Slow response time of smFastUpdateCycle ()

Hi all,

I am trying to perform a real-time velocity control using a IONI drive. In order to send commands to IONI in a high updating rate (>2KHz), the real-time PC is communicating with IONI via RS485 with a baud rate of 4Mbps.

According to the document, by using smFastUpdateCycle to set/read the velocity/position, I should be able to set at least 20000 velocity set points per second. But it seems that the smFastUpdateCycle function takes more time than expected to set and read the data, around 160 microsecond on average instead of 50 microsecond as suggested in the document.

Has anyone also tried to use smFastUpdateCycle for realtime control under high updating rate but having the same issue? or perhaps there is some setting I have to set up for such a high speed communication?

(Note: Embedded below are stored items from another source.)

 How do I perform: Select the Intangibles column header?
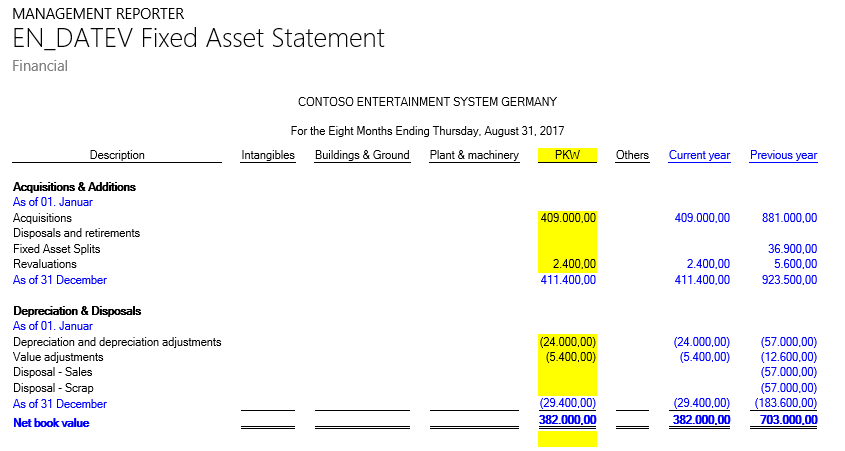[268, 155]
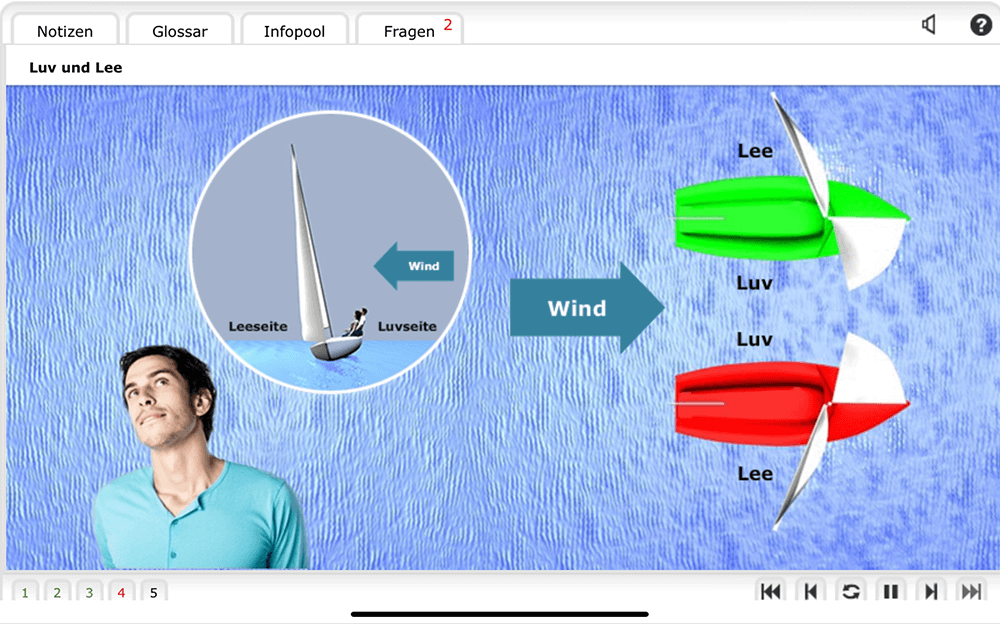1000x624 pixels.
Task: Pause the lesson playback
Action: click(891, 591)
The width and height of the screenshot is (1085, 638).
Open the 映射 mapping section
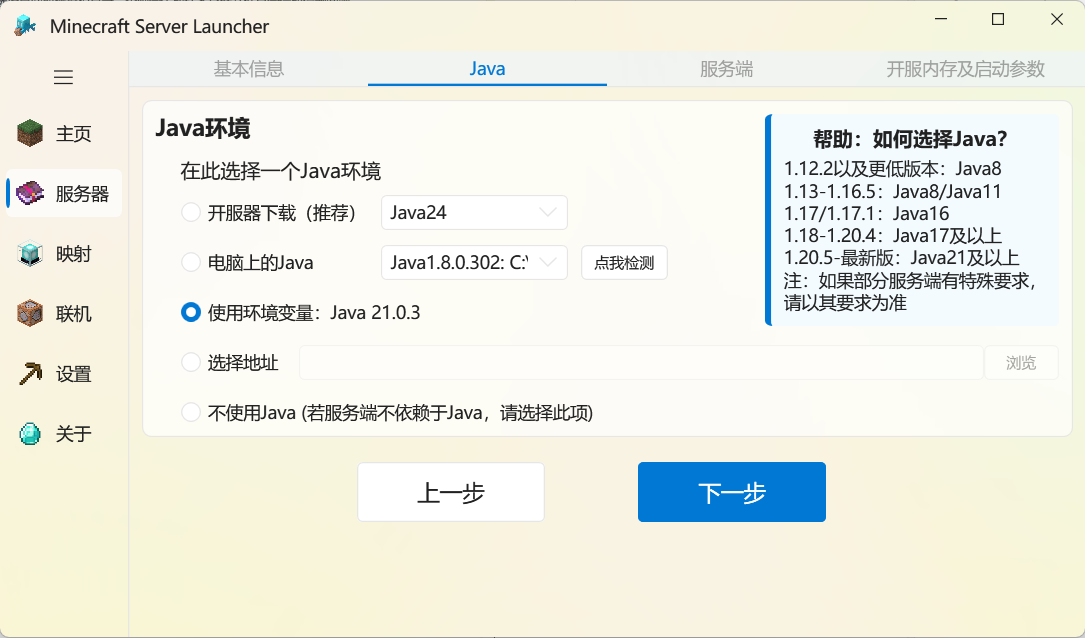coord(63,253)
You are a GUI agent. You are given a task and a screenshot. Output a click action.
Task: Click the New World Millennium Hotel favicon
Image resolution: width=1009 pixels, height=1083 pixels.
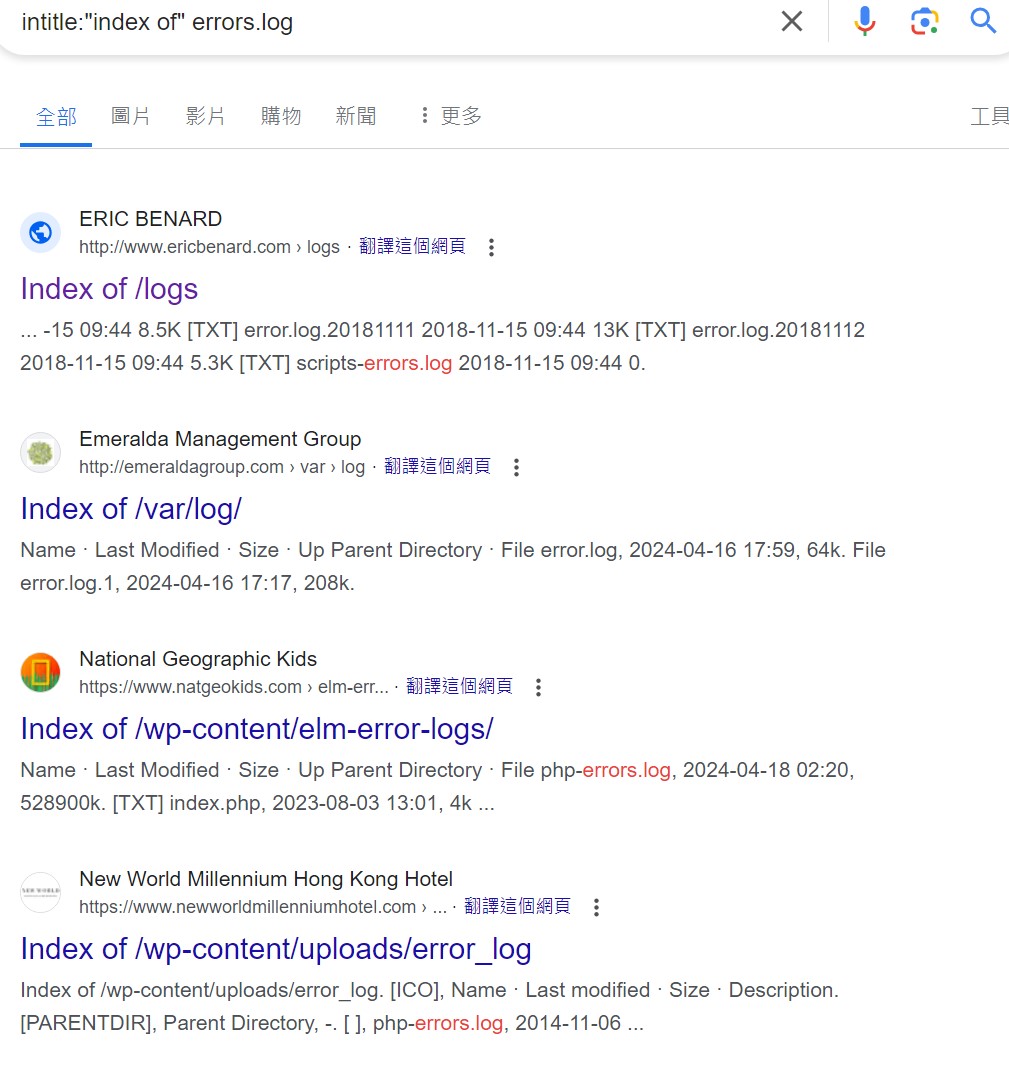click(x=41, y=893)
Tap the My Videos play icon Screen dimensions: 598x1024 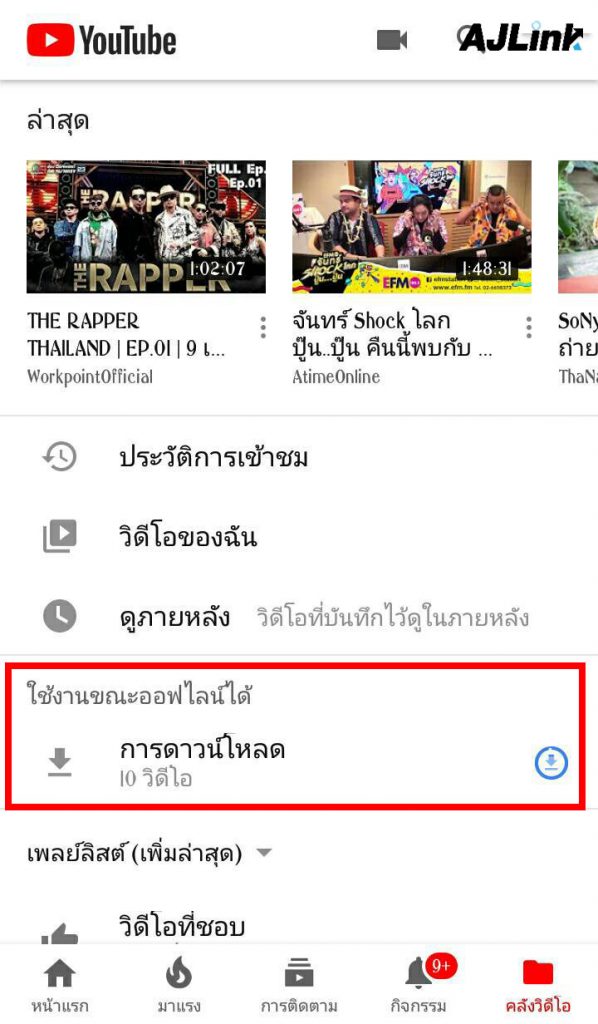(59, 536)
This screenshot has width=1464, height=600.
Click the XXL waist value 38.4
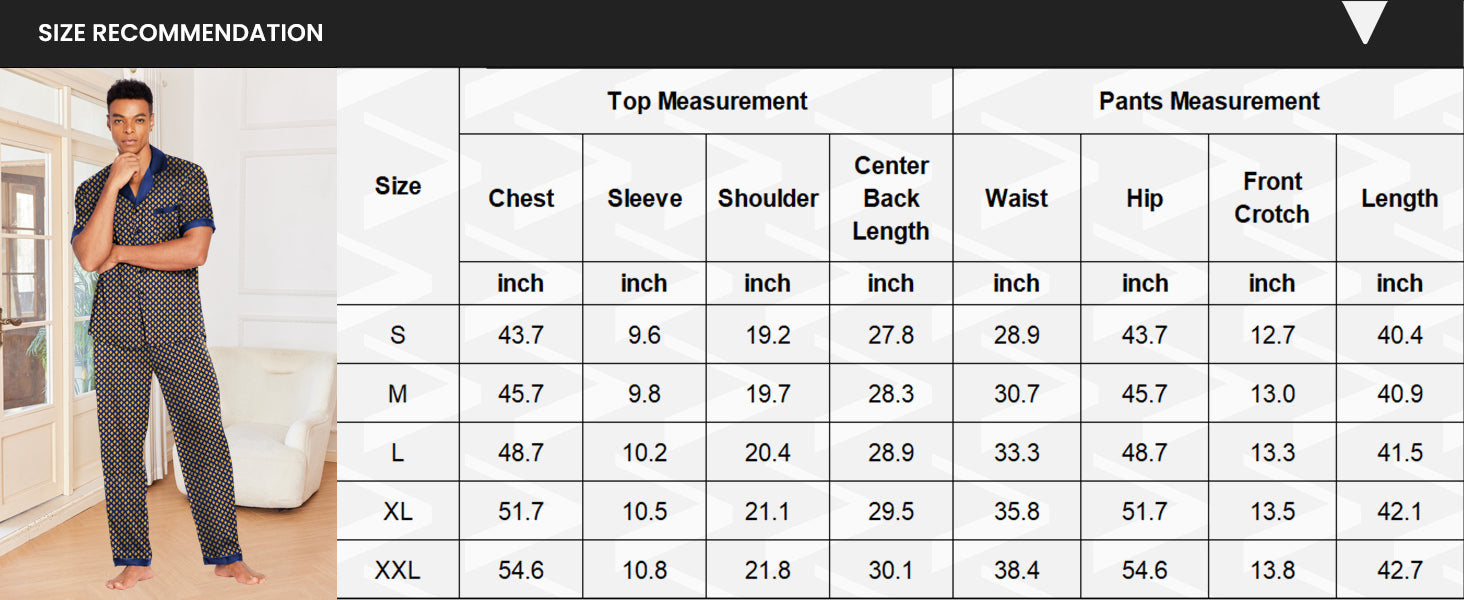tap(1016, 570)
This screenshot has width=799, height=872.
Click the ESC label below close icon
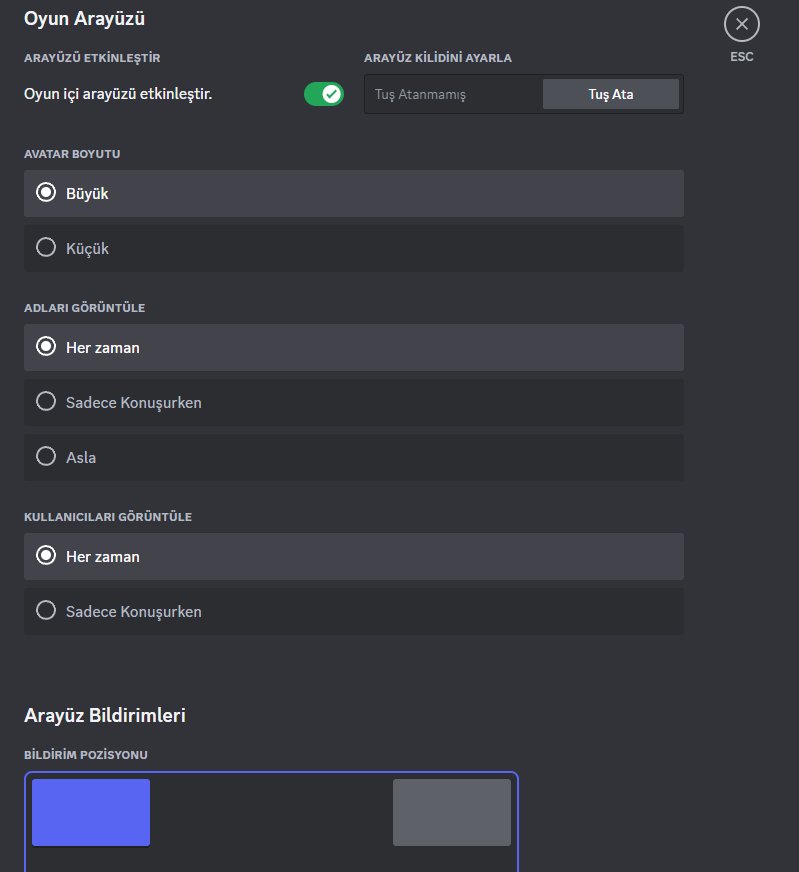point(741,57)
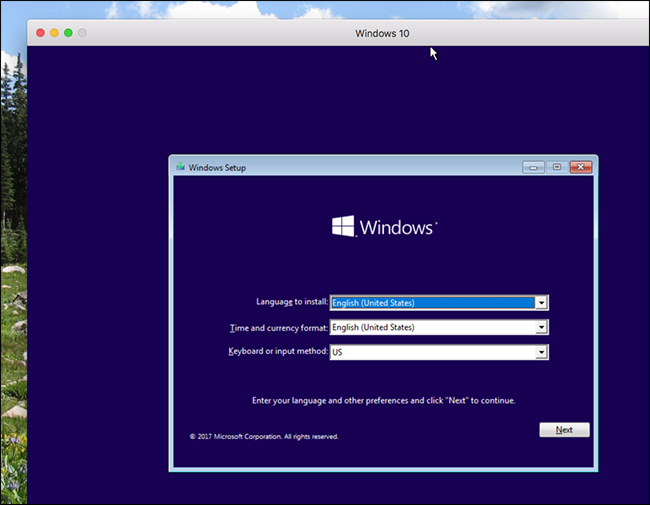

Thanks in advance :slight_smile:
Lionel

Hi Leonel,

First thing to check is that you indeed increased the baudrate of the simplemotion bus to something higher than the default value. See:

Also which device you use for RS485? To reach very high update rates, you need to use very low latency hardware, such as powerful microcontroller and fast code on it to spend minimum amount of time processing data outside update cycle function. With some modern ARM Cortex MCU’s it’s pretty easy to achieve 10kHz, and with optimum code, 20 kHz.

With USB on PC you can typically get only 500-1000Hz.

I followed the example and set the baudrate of the board using the API call smSetParameter(bushandle, 0, SMP_BUS_SPEED, someBaudrate );

The real-time PC’s baudrate setting is modified using the API call provided by the RS485 PCIe cards’ supplier.

By changing the baud rate from the default (460800) to 4M, the performance is indeed improved (600us per smFastUpdateCycle call to 160 us per call), only not as good as it is expected to be.

We ran our real-time software (on preempt rt kernel) on a Aaeon motherboard (EMB-QM87A) and used a RS485 PCIe card (Axxon LF1089KB) to communicate with the IONI.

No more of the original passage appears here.